Point du suspension

Plus l’ascenseur arrive près du but, moins je crois à ce que nous faisons. Tout mon corps me hurle d’appuyer sur le bouton zéro et de partir d’ici. Je déglutis à plusieurs reprises pour faire redescendre cette mauvaise sensation et me colle à Mag. Elle passe son bras autour de mes épaules et me sourit.

— Ça va le faire. Et si cette saleté de Clara est là, je m’en charge.

Le poids des doutes s’accumule dans chacun de mes pas et c’est quasiment en traînant des pieds que nous arrivons devant la porte de l’appartement. Des bribes de discussion me parviennent de l’autre côté et me confirment la présence de Simon. Son regard préoccupé et la manière dont il m’a quitté rapidement tout à l’heure me reviennent à l’esprit. D’un ton presque suppliant, je m’adresse à Mag.

— Je ne le sens pas… On ferait mieux de partir.

J’attrape son bras et commence à me diriger vers l’ascenseur quand la voix de Clara répondant à Simon me frappe en plein cœur. Le couloir se vide de tout oxygène me laissant semblable à un poisson échoué sur une berge, les branchies asphyxiées. Immobile, je fixe sans réagir Mag qui toque à la porte. Chaque coup résonne dans mon corps et le morcelle.

Une cascade de cheveux blonds surgit dans l’encadrement derrière laquelle se cache une moue interrogative. Clara utilise son regard laser. Celui qui balaie un interlocuteur du sommet du crâne à la pointe de ses chaussures. Celui qui déstabilise n’importe qui, et recroqueville la confiance en soi.

Pourtant Mag ne bronche pas. Elle bombe la poitrine, avance d’un pas. Du haut de ses talons, elle surplombe Clara d’une demi-tête. Avec un sourire qui dévoile bien trop de dents, elle engage la conversation.

— On vient voir Simon.

— Et c’est qui… on ?

— Flo et moi.

Clara lance un regard de part et d’autre du couloir qui finit par atterrir sur moi. Mes genoux fondent sous la pression et d’une main, je m’appuie contre le mur. Je cligne des yeux en guise de bonjour, incapable de prononcer un mot. Clara se désintéresse de moi pour revenir vers Mag. Des éclairs invisibles fusent d’un camp à l’autre et l’électricité ambiante fourmille au bout de mes doigts.

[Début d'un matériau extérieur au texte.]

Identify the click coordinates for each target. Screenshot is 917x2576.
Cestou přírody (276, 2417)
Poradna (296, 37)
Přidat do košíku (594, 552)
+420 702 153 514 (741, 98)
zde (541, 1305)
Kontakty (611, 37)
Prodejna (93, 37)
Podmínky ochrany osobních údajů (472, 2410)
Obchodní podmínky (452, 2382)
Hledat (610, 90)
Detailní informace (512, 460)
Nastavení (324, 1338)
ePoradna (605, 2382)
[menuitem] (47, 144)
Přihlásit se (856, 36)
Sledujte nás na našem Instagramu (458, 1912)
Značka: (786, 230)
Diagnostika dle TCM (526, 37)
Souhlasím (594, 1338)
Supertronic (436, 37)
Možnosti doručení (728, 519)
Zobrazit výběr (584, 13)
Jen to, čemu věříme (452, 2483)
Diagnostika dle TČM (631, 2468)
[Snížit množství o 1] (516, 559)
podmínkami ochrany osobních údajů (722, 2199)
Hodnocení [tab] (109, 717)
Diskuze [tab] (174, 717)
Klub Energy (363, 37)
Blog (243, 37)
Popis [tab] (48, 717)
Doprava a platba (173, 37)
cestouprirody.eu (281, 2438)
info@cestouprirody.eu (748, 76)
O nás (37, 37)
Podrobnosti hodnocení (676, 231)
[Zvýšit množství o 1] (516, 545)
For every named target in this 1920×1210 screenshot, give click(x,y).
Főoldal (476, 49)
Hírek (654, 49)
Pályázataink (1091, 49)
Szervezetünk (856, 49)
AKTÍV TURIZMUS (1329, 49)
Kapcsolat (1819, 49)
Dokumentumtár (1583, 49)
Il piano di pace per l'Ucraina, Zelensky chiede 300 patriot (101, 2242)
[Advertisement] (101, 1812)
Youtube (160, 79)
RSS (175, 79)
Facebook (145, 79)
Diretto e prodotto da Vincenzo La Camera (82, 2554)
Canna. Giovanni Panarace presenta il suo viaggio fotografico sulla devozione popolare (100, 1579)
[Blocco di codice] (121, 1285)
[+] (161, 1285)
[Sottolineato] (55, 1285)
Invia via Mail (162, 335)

Entre les couches de gloss de la bouche de mon amie, le tranchant des phrases sort enveloppé de miel.

— On va pas dormir dans le couloir… Tu viens, Flo ?

Le bras de Clara se tend pour faire barrage.

— Vous feriez mieux de rentrer, Simon veut la visite de personne.

Le rire crispé de Mag ne présage rien de bon et mes orteils se recroquevillent pour ne pas voir ce qui va se passer.

— Si toi t’es là, je vois pas pourquoi on ne serait pas les bienvenues.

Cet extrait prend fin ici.